El señor Smith, que no había abierto la boca en toda la tarde, movió su silla hacia atrás repentinamente, sobresaltándoles. Su masa elefantina se recortaba espectacularmente contra los blancos muros. Avanzó hacia los escalones, bajó un peldaño, titubeó y volvió la cabeza enorme hacia el inspector.
– ¿Hay inconveniente en que me dé una vuelta por ahí un ratito? -bramó.
– Si quiere usted partirse una pierna contra las piedras con esta oscuridad es cosa suya -dijo el viejo policía, molesto-. A mí me importa un rábano, Smith, no puede usted ir muy lejos y eso es lo único que me preocuparía.
El gordo empezó a decir algo, cerró los delgados labios y descendió pesadamente las escaleras. Siguieron oyendo el pesado caer de sus pasos sobre la grava hasta bastante después de haber desaparecido de su vista.

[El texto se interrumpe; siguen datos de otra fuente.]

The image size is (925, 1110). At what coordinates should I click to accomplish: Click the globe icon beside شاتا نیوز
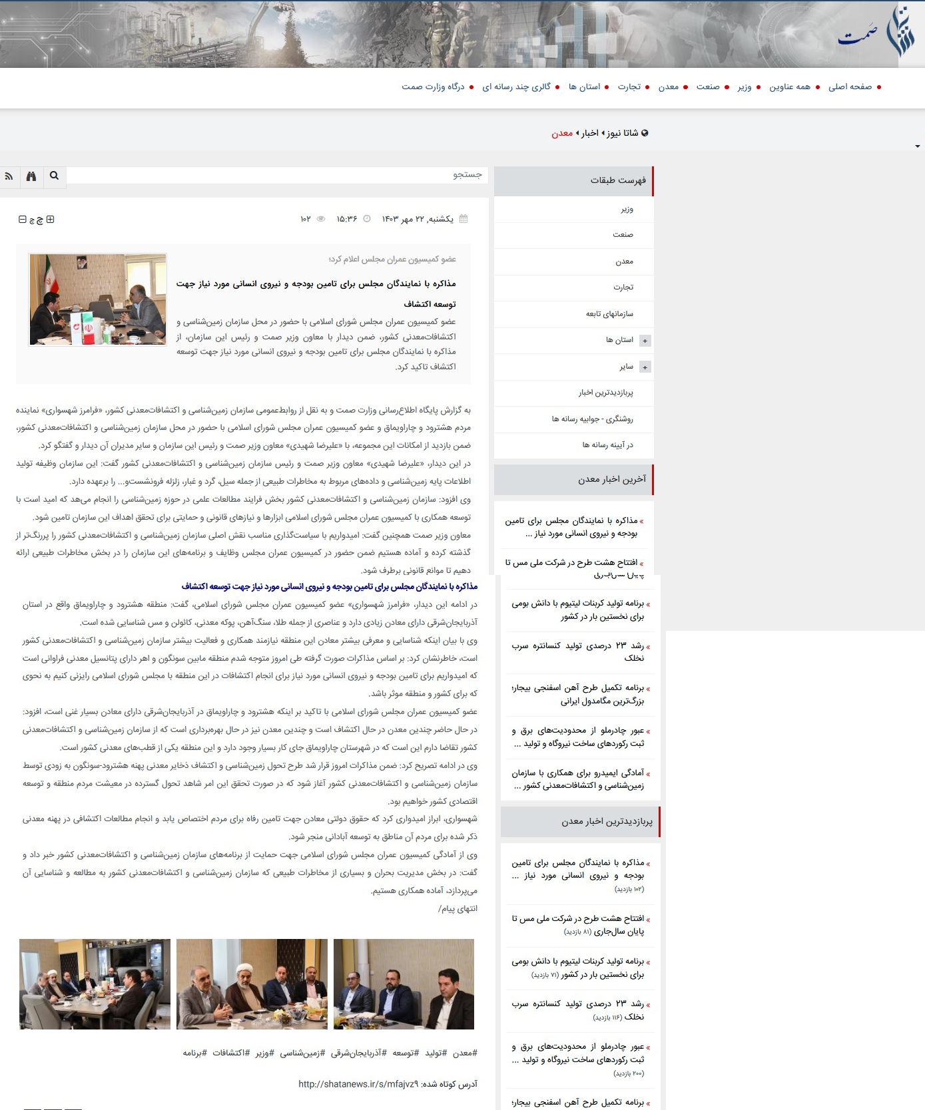coord(645,133)
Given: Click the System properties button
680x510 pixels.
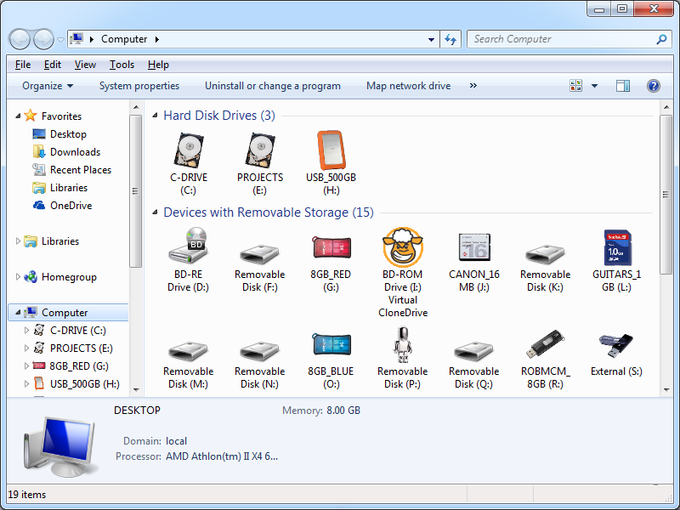Looking at the screenshot, I should click(139, 86).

Ellery atisbo por pura casualidad al encender un cigarrillo la cara de la señora Carreau a la luz del resplandor que caía sobre la terraza, a través de la puerta del vestíbulo. Su expresión le dejó helado. Estaba mirando fijamente, intensamente, las amplias espaldas del gordo, con los ojos inundados por un húmedo terror. ¡La señora Carreau y la mole ingente de Smith!… La cerilla se consumió en sus dedos, y la dejó caer ahogando un juramento. Ya creía haber notado algo en la cocina… y, sin embargo, hubiera jurado que Smith tenía miedo de aquella pequeña dama de Washington. ¿Por qué, entonces, había aquel terror en los ojos de ella? ¡Era demasiado pensar que se tuvieran miedo mutuamente! Aquella enorme y hostil criatura, que parecía el eslabón perdido con alguna cultura primitiva en sus maneras y en su forma de hablar, y esa educadísima dama, de la buena sociedad… No era imposible, claro está. Las vidas más extrañas se cruzan en las aguas del pasado. Se preguntó, con un extraño y creciente interés, cuál podía ser el secreto. ¿Habrían los demás…? Pero un examen minucioso de sus caras dio como resultado el convencimiento de que ignoraban completamente cualquier secreto por ese lado. Excepto, tal vez, la señorita Forrest. Curiosa joven. Sus ojos vagaban perdidos, tratando de evitar que se posaran sobre el rostro de la señora Carreau. ¿Sería, entonces, que ella sí lo sabía?